MAIN OUTCOME MEASURE

Coronary artery calcification was measured by computed tomography in 2000-2001 and 2005-2006 and incidence of new calcification over that time was the primary outcome.

RESULTS

Five-year calcification incidence was 12.3% (n = 61). Longer measured sleep duration was significantly associated with reduced calcification incidence (adjusted odds ratio, 0.67 per hour [95% confidence interval, 0.49-0.91 per hour]; P = .01). No potential mediators appreciably altered the magnitude or significance of sleep (adjusted odds ratio estimates ranged from 0.64 to 0.68 per sleep hour; maximum P = .02). Alternative sleep metrics were not significantly associated with calcification.

CONCLUSION

Longer measured sleep is associated with lower calcification incidence independent of examined potential mediators and confounders.

摘要

背景

冠状动脉钙化是冠心病的一种亚临床预测指标。最近的研究发现,睡眠时间与钙化的既定风险因素相关,这些因素包括血糖调节、血压、性别、年龄、教育程度和体重指数。

目的

确定睡眠时间和质量的客观及主观测量指标是否与5年内的钙化发生率相关,以及钙化风险因素是否介导了这种关联。

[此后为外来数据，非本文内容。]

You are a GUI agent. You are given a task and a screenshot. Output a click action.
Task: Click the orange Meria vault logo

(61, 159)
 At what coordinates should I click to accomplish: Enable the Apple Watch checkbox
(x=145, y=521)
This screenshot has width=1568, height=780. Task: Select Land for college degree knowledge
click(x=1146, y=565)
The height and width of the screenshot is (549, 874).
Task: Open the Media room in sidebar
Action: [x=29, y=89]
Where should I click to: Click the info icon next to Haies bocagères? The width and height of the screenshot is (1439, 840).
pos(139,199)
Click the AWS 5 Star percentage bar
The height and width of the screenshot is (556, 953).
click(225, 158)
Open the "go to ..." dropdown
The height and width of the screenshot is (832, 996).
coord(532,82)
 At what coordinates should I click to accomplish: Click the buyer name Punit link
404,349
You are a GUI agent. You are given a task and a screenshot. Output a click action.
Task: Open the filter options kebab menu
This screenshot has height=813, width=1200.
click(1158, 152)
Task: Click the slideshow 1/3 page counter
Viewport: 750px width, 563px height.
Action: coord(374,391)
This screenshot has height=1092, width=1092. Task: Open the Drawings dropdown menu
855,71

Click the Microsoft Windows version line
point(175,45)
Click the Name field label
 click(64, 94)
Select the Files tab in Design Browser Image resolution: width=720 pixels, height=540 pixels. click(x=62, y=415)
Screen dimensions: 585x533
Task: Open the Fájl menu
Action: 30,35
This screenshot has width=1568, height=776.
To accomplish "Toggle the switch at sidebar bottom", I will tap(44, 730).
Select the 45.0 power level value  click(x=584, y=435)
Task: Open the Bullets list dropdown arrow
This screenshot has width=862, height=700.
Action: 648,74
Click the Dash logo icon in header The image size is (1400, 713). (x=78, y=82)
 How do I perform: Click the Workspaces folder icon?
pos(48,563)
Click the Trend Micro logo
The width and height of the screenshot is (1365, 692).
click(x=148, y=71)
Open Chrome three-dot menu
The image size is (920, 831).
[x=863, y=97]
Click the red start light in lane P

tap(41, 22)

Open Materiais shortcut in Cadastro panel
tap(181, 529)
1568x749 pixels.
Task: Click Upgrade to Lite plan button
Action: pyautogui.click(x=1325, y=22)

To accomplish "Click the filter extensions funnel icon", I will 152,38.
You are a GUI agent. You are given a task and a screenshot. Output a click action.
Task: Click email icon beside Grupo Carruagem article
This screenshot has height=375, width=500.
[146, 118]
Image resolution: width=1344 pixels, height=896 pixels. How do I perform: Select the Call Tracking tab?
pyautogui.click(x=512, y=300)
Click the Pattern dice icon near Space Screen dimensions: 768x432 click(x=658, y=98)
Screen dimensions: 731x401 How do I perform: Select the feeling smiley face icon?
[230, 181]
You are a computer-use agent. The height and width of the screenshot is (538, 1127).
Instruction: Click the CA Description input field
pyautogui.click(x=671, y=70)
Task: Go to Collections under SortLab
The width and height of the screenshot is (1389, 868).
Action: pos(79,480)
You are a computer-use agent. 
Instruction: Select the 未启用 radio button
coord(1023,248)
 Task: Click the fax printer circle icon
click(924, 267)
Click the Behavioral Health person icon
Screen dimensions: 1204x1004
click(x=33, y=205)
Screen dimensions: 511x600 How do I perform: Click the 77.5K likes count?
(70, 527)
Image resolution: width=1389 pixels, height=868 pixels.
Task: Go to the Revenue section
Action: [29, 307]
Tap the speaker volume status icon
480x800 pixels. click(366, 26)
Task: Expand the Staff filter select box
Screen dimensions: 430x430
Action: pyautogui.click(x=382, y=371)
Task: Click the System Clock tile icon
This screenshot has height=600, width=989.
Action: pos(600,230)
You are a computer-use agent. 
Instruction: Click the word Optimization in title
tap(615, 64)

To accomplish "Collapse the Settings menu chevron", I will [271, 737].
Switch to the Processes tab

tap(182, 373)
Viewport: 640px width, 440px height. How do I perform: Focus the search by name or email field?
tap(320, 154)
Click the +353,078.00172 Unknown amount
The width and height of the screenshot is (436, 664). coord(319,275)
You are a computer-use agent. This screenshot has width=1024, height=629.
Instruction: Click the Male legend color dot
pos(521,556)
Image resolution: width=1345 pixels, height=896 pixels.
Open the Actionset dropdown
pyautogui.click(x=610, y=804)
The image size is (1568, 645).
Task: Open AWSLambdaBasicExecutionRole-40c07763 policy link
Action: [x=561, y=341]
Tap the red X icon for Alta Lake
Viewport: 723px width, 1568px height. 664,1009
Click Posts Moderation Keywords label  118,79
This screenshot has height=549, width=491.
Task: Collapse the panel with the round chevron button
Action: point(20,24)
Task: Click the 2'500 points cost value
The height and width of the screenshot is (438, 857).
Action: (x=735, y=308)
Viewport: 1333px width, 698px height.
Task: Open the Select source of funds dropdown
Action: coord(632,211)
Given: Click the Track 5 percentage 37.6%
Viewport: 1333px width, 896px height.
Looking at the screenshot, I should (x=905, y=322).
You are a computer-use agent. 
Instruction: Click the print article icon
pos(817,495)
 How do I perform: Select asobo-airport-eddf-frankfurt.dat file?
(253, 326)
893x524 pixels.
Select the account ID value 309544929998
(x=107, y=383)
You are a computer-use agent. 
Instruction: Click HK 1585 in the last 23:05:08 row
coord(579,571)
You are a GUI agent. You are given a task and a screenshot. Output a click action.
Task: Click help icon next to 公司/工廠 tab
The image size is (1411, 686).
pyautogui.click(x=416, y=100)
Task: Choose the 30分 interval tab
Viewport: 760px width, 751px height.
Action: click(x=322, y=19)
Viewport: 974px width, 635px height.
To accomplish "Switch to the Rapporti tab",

设计、地点和参与者:对来自芝加哥地区年轻成年人冠状动脉风险发展研究(CARDIA)队列的495名健康中年参与者进行家庭监测的观察性队列研究(2000 - 2001年研究第15年时年龄在35 - 47岁的黑人和白人男性及女性,在2005 - 2006年第20年时有随访数据)。在基线和随访时测量潜在混杂因素(年龄、性别、种族、教育程度、呼吸暂停风险、吸烟状况)和中介因素(血脂、血压、体重指数、糖尿病、炎症标志物、饮酒、抑郁、敌意、自我报告的健康状况)。检查睡眠指标(腕部活动记录仪测量的睡眠时间和片段化、日间嗜睡、总体质量、自我报告的睡眠时间)与新发钙化的关联。参与者在基线时未检测到钙化。

主要结局指标

在2000 - 2001年和2005 - 2006年通过计算机断层扫描测量冠状动脉钙化,这段时间内新钙化的发生率是主要结局。

结果

5年钙化发生率为12.3%(n = 61)。测量的睡眠时间越长,钙化发生率显著降低(调整后的优势比为每小时0.67 [95%置信区间为每小时0.49 - 0.91];P = 0.01)。没有潜在的中介因素能明显改变睡眠的效应大小或显著性(调整后的优势比估计值在每睡眠小时0.64至0.68之间;最大P = 0.02)。其他睡眠指标与钙化无显著关联。

结论

测量的睡眠时间越长,钙化发生率越低,且独立于所检查的潜在中介因素和混杂因素。